Match the risk to the method. For demand uncertainty, try smoke tests with pre-orders. For usability risk, run clickable prototypes. For service feasibility, operate concierge or manual backends. Each choice should minimize complexity while maximizing the credibility of behavioral evidence gathered.
Decide what event means progress and log it consistently. Track exposures, clicks, replies, time-on-task, drop-offs, and willingness-to-pay signals. Use unique links and lightweight analytics to reduce noise. Data quality determines confidence, so plan collection before building visual polish or fancy flows.
Explain the purpose, data use, and expected follow-up to participants. Avoid dark patterns, hidden charges, or misleading claims. Honest experiments improve trust, referrals, and future research access. Your reputation is an asset; treat it as carefully as your codebase and runway.

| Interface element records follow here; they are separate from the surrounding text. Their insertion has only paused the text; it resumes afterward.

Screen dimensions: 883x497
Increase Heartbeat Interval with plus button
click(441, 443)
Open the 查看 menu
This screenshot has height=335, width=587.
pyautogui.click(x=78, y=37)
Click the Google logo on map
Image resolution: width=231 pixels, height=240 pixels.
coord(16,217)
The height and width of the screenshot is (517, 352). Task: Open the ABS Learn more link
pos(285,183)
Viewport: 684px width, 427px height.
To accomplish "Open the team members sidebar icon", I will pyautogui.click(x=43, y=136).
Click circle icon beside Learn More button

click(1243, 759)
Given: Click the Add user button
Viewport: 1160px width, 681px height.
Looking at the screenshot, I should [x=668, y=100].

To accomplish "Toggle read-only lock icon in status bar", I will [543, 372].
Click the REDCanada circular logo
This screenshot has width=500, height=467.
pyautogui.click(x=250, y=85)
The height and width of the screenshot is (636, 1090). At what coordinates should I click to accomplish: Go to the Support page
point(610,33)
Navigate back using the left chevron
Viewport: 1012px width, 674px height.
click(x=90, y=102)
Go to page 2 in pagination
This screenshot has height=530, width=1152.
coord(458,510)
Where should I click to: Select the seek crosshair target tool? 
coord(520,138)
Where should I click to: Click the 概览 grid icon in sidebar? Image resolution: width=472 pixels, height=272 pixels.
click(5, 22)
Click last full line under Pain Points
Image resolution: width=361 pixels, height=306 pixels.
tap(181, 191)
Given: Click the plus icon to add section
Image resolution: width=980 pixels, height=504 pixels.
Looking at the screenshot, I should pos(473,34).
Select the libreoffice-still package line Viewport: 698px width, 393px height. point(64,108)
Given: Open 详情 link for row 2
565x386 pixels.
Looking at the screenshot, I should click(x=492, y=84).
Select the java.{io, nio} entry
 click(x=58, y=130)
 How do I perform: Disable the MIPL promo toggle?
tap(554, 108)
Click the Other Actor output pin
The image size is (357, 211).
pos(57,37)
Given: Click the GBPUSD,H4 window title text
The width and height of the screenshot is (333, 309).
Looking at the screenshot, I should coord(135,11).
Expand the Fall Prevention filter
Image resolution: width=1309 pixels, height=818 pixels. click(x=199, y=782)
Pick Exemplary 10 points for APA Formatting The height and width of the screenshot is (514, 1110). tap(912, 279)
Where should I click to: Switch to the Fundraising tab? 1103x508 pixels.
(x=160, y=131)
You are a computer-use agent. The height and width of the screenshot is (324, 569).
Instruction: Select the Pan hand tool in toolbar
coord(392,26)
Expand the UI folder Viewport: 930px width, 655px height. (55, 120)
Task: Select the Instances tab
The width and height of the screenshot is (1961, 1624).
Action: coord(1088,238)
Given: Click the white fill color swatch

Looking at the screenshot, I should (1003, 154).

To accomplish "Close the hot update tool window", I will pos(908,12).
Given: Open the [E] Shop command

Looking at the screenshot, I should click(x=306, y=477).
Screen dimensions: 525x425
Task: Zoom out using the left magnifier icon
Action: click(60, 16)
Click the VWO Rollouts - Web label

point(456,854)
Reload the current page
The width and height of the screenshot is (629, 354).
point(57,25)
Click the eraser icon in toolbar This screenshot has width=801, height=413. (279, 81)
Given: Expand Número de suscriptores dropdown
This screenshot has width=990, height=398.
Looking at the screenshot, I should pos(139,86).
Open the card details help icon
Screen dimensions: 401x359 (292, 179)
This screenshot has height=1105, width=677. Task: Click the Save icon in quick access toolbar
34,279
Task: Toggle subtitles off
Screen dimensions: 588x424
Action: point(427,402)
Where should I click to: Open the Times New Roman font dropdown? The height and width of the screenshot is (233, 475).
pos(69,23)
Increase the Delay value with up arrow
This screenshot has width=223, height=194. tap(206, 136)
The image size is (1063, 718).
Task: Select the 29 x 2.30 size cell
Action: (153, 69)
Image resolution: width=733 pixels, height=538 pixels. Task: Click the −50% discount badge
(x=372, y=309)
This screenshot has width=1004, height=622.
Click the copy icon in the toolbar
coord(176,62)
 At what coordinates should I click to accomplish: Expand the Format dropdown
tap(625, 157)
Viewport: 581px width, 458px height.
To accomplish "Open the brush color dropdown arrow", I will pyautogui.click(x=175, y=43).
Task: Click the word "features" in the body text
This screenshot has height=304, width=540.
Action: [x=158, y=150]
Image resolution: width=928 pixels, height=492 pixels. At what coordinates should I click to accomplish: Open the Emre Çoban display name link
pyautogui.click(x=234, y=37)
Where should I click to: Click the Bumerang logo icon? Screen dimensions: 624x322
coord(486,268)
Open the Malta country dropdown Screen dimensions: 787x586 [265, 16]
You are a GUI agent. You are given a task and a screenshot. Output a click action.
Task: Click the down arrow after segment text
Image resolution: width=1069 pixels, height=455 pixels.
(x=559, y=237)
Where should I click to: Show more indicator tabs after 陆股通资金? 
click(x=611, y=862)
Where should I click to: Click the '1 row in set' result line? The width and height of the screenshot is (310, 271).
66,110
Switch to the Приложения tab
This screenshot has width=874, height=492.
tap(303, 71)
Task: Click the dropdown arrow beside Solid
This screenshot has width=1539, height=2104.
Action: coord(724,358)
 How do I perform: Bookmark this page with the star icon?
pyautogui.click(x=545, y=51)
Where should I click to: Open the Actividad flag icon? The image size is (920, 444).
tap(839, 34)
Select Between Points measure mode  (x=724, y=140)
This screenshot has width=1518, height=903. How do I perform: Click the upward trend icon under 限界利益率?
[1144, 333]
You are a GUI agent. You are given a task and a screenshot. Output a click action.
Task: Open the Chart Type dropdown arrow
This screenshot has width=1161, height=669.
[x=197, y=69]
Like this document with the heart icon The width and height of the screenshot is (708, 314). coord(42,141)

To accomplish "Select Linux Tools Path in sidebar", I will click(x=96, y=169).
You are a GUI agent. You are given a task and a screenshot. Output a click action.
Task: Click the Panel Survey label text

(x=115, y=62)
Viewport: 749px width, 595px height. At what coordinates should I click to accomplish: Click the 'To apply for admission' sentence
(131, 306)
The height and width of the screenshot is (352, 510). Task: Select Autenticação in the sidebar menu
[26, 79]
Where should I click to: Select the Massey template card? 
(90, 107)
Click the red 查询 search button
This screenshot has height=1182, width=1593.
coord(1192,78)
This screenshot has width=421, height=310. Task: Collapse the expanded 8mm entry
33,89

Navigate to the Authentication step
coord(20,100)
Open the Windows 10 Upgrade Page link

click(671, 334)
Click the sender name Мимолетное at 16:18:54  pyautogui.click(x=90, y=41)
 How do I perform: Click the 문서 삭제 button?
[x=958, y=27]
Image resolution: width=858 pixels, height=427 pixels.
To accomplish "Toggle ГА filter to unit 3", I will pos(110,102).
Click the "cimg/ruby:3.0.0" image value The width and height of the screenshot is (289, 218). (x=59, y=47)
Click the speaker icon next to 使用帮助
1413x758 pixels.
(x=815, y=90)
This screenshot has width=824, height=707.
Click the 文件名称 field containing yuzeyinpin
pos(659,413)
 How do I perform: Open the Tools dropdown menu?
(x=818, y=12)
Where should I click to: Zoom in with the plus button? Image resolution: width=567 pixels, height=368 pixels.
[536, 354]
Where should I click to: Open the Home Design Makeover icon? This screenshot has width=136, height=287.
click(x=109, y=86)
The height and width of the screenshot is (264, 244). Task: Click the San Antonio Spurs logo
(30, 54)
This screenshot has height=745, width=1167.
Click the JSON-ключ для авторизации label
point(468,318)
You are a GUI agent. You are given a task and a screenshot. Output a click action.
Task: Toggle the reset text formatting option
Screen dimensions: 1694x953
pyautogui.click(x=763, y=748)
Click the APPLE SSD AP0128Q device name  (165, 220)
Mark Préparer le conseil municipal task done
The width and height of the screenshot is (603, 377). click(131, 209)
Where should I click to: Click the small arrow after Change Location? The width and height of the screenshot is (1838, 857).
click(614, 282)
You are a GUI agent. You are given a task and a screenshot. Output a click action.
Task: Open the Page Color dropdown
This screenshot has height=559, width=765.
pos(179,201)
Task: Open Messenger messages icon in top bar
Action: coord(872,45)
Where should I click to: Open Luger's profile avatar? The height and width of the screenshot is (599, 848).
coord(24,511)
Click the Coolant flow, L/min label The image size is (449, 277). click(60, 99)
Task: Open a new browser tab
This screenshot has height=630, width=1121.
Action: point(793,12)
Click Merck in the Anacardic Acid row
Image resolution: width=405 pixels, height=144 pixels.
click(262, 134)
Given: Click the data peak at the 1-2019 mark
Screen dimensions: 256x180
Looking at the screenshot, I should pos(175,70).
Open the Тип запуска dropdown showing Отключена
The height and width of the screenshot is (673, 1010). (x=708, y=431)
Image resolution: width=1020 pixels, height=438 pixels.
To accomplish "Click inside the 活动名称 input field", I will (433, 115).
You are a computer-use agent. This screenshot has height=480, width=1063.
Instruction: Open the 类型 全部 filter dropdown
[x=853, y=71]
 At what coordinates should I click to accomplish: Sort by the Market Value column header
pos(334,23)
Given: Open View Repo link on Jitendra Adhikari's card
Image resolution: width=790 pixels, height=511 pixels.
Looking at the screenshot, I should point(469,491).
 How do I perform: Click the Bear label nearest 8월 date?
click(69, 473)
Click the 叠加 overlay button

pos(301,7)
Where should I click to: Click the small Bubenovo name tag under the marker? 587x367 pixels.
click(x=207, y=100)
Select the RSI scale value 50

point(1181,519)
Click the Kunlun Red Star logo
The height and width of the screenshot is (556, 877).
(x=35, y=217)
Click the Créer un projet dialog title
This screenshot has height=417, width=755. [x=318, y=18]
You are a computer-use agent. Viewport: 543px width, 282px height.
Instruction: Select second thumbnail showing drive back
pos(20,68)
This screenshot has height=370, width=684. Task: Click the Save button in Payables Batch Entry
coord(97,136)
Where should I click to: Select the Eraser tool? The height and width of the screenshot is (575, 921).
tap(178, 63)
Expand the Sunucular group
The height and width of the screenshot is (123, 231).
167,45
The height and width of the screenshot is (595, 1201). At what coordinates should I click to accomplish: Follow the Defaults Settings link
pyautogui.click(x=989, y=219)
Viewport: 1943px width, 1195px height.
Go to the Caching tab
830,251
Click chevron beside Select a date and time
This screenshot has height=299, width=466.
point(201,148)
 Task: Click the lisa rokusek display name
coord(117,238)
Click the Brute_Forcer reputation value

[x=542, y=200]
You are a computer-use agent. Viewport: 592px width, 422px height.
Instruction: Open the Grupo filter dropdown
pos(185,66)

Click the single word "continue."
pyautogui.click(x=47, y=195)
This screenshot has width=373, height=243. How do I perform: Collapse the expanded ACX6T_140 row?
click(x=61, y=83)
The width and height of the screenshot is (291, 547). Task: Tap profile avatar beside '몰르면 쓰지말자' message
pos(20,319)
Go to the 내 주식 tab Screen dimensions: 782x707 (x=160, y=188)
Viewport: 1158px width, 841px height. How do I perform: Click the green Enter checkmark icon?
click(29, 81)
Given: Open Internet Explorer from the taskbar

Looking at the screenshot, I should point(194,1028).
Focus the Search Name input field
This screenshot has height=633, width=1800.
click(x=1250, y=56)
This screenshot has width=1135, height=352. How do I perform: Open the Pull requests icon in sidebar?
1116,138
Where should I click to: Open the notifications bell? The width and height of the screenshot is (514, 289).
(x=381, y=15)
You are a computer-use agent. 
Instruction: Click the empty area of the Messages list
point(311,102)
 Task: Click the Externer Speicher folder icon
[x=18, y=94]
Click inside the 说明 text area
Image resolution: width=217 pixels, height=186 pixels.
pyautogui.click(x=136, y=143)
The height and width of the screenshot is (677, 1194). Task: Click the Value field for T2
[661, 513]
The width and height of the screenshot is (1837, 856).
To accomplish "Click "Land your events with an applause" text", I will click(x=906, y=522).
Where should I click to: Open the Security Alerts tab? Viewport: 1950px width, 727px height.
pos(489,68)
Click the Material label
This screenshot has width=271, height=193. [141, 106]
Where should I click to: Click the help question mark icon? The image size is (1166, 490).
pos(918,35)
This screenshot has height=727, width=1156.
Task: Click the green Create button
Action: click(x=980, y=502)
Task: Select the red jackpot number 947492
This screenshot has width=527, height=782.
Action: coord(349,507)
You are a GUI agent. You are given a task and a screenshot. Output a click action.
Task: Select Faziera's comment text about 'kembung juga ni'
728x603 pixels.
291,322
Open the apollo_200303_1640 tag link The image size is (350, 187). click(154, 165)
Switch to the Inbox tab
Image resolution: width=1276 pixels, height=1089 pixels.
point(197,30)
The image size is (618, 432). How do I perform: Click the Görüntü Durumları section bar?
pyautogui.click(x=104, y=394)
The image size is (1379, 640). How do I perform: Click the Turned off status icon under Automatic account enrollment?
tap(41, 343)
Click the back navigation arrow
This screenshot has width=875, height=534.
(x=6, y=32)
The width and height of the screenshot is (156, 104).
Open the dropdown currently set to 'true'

Precommit to acceptance criteria before seeing data, such as conversion above a realistic baseline or retention beyond a minimum window. This guards against cherry-picking and forces trade-offs. When thresholds are unmet, capture learning and decide whether to persevere, pivot, or pause.
Pageviews feel good but rarely guide action. Focus on activated actions, completed jobs, qualified leads, or willingness-to-pay. Tie each metric to a decision. If the number cannot alter your roadmap, replace it with an indicator directly connected to behavior change.
In early loops, precision is limited, yet effect sizes can be dramatic. Use guardrail metrics and directional thresholds rather than strict p-values. Seek consistency across methods: interviews, funnels, and retention. Convergence builds confidence faster than large, slow, and expensive experiments.